Alcohol dependence: how to spot it and what to do next
If alcohol starts deciding your day—when you drink, how you feel, who you see—that's dependence, not just a bad habit. This page gives straight answers: how to tell if you or someone you care about is dependent, what makes quitting risky, and real options that work. No fluff, just what to do first.
Common signs and immediate risks
Look for these clear signs: drinking more than intended, failed attempts to cut down, strong cravings, needing more alcohol to feel the same effect, and withdrawal symptoms when you stop (shakes, sweating, nausea, anxiety). If someone is confused, has severe tremors, high fever, hallucinations, or seizures after cutting down, get emergency medical help—those are signs of severe withdrawal like delirium tremens which can be life‑threatening.
One practical rule: don’t stop cold turkey if you’ve been drinking heavily for weeks or months. Medical supervision can prevent seizures and other serious problems. A doctor can advise whether you need inpatient detox, outpatient support, or medication to make withdrawal safer.

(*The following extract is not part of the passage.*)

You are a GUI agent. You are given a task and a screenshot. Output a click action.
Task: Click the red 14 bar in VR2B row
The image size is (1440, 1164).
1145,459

Treatment options that actually help
Medication can be useful. Naltrexone cuts cravings and the rewarding feeling from alcohol. Acamprosate eases longer-term withdrawal symptoms and helps maintain abstinence. Disulfiram causes unpleasant reactions if you drink while taking it—some people use it as a deterrent. These meds should be started and monitored by a clinician; they’re not one-size-fits-all.

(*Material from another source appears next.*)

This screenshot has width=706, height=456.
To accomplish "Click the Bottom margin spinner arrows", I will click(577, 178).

Therapy matters. Cognitive behavioral therapy (CBT) teaches skills to handle triggers and stress. Motivational interviewing helps when you’re unsure about change. Support groups—whether 12-step groups like AA or secular options—give accountability and routine. Combining meds and therapy usually gives the best results.
Harm reduction is a smart path if abstinence isn’t realistic right now. That can mean cutting back safely, avoiding bingeing, and removing alcohol from the home. A concrete step: write a short relapse plan—who you’ll call, which situations to avoid, and one calming tool you’ll use instead of drinking (walk, call a friend, breathing exercise).
Watch for drug interactions. Alcohol interacts badly with opioids, benzodiazepines, and some antidepressants. If you’re on meds for depression or anxiety (for example, articles on Effexor or Fluoxetine are on this site), talk to your prescriber before changing your drinking. If you consider buying meds online, use trusted sources and learn how to verify pharmacies safely.
Ready to act? Start by telling a trusted clinician or calling a local addiction service. If immediate safety is a concern, go to ER. Small steps add up: set one short goal today (call a doctor, remove alcohol from your space, schedule an appointment) and build from there. You don’t have to do this alone—help exists, and treatment can be practical and effective.